The data captures a quarter in which model releases and government intervention arrived in close succession. Claude Fable 5 drew a sharp spike in June after what influencers called the “Fable Standoff”: US authorities reportedly issued a 90-minute ultimatum requiring the model’s access to be restricted, triggering a worldwide shutdown that lasted several days. Conversation remained elevated when access returned, this time with new identity-verification requirements that some influencers interpreted as an opening move in a wider era of regulated high-end AI access.
GPT Image 2, the second-most discussed model, attracted interest primarily for its design-generation capabilities — specifically, its improved ability to render small text and complex labels accurately, a persistent weakness in earlier image models. Creators described using it as a professional design engine for marketing and storyboard production.

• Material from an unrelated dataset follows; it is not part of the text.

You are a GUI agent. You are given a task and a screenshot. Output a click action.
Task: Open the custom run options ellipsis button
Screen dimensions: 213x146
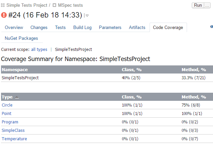[207, 5]
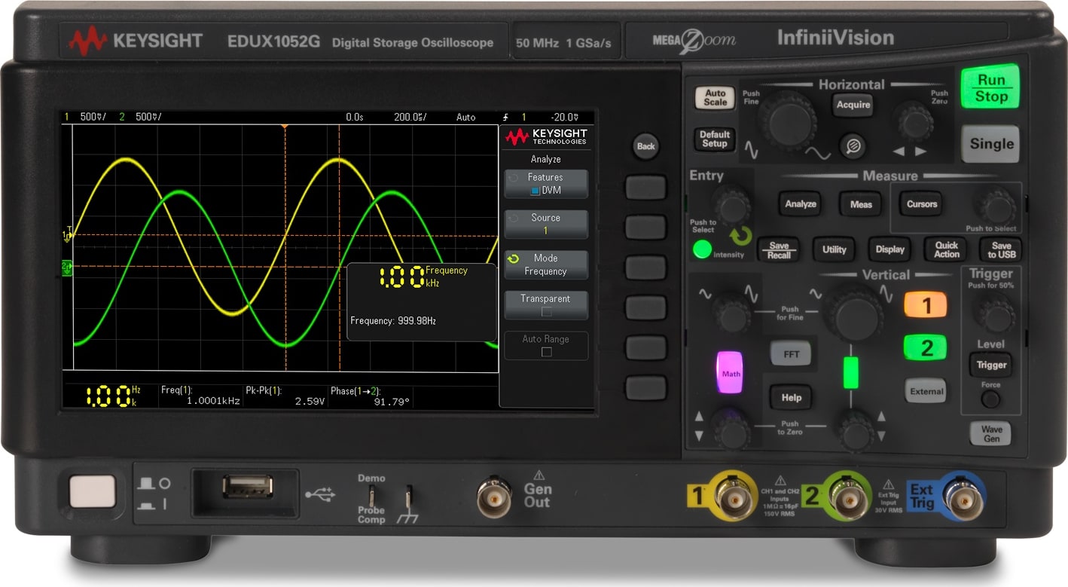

GPT-5.5, frequently referred to by its codename “Spud”, ranked third. Influencers noted its ability to run autonomously for more than 24 hours on mathematical and research tasks, using fewer computational steps than its predecessors.
The quarter’s broader theme, GlobalData notes, was cognitive sovereignty: growing influencer interest in models that can run on local hardware, partly driven by concern over state-level interventions in cloud-hosted AI access. Claude Opus 4.7 and Claude 4.8 took the fourth and fifth positions respectively, with 12 percent and 10 percent of the tracked conversations.